The dilemma now was that the original separation of files into modules 
along the dimension of features (e.g., a separate module for PyUNO, see 
scp2/soruce/python/module_python.scp) would have had to be doubled when 
introducing the new dimension of branding-specific vs. 
branding-agnostic.  This lead to an increase in the overall number of 
packages, and in some cases, like that little python executable that 
would end up in a module of its own (feature: PyUno, three-layer: 
branding-specific), stuff was simply kept in a bigger module instead of 
properly splitting it out.

Now that three-layer is faint history, the best thing would be to clean 
this remnant up, moving the gid_Brand_File_Bin_Python entity from 
gid_Module_Root_Brand to gid_Module_Optional_Pyuno.  If you like, you 
can try getting into that scp2 stuff yourself.  Let me know if you need 
any help there.

>
> The thing is
> on unix:
> python.sh is get copied to bin/pyuno/python in Package_python_shell.mk
>
> on wnt:
> native python executable wrapper is built in pyuno/Executable_python.mk
> now and is delivered by default to bin/python.exe.
> But then we have a collision with native python executable artifact
> which get build in python module.
> How can i force on gbuild land (RepositoryFixes.mk doesn't handle
> executables, only libs so far)
> to create a python.exe not into /bin, but to bin/pyuno/python.exe
> (Windows isn't tested at all, though)

Good question.  Hopefully one of the gbuild wizards can step in?
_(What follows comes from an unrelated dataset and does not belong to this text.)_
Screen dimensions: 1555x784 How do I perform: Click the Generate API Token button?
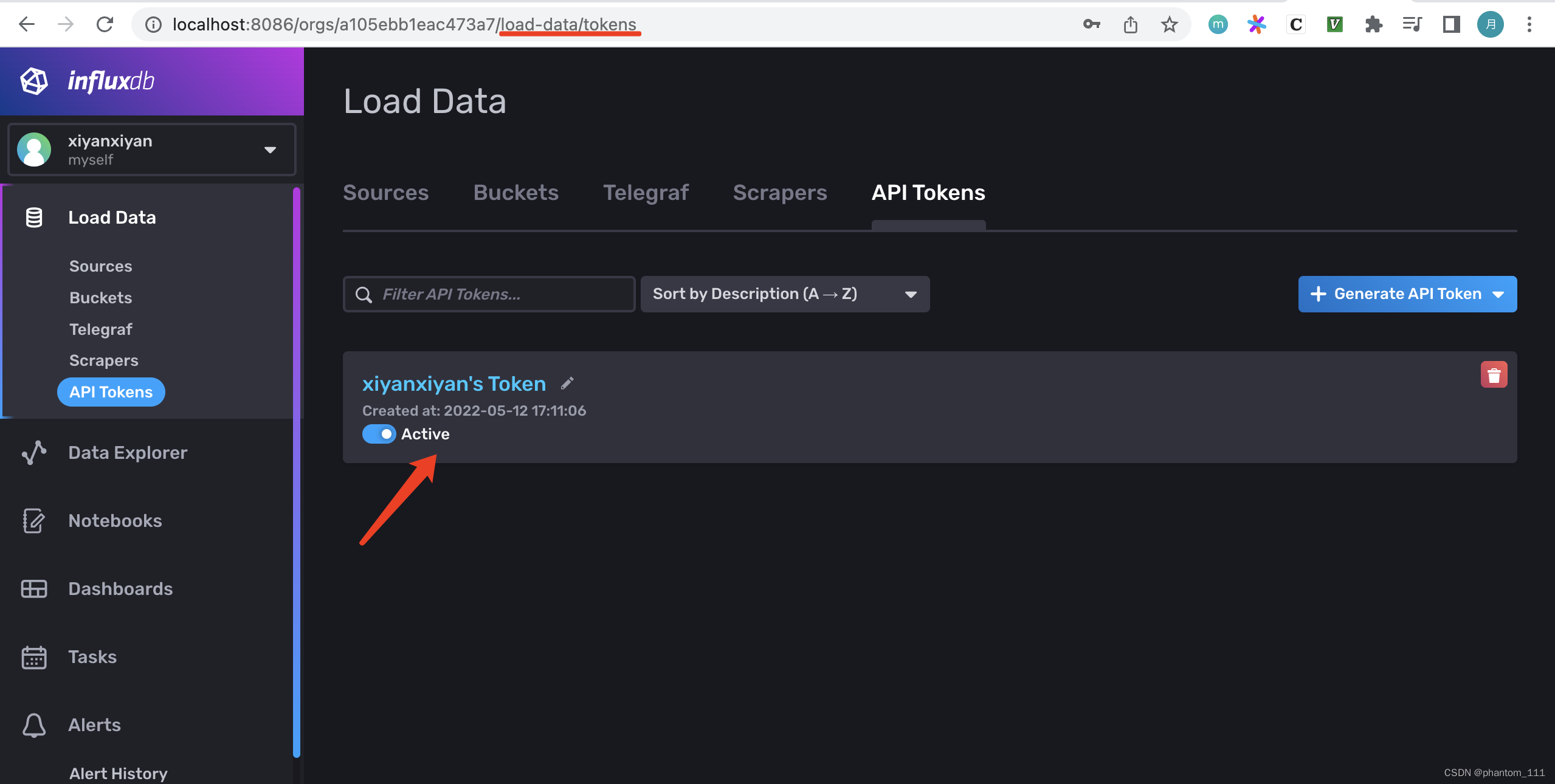(x=1398, y=294)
> 2. on Linux I'm testing the clean build with --enable-python=internal,
> and it seems not to work: opening Tools=>Macros=>Organize Macros=>Python
> and trying to open Hello World python Macor. I do not see any macros
> available but see this warning in console
>
> [david at wizball program (master)]$ ./soffice.bin --writer
> 'import site' failed; use -v for traceback
>
> Any ideas how to proceed?

I can have a look.  But what source do I need exactly for this?  Is it 
still a feature branch?  And <https://gerrit.libreoffice.org/#/c/179/> 
from above only gives me a "Not Found."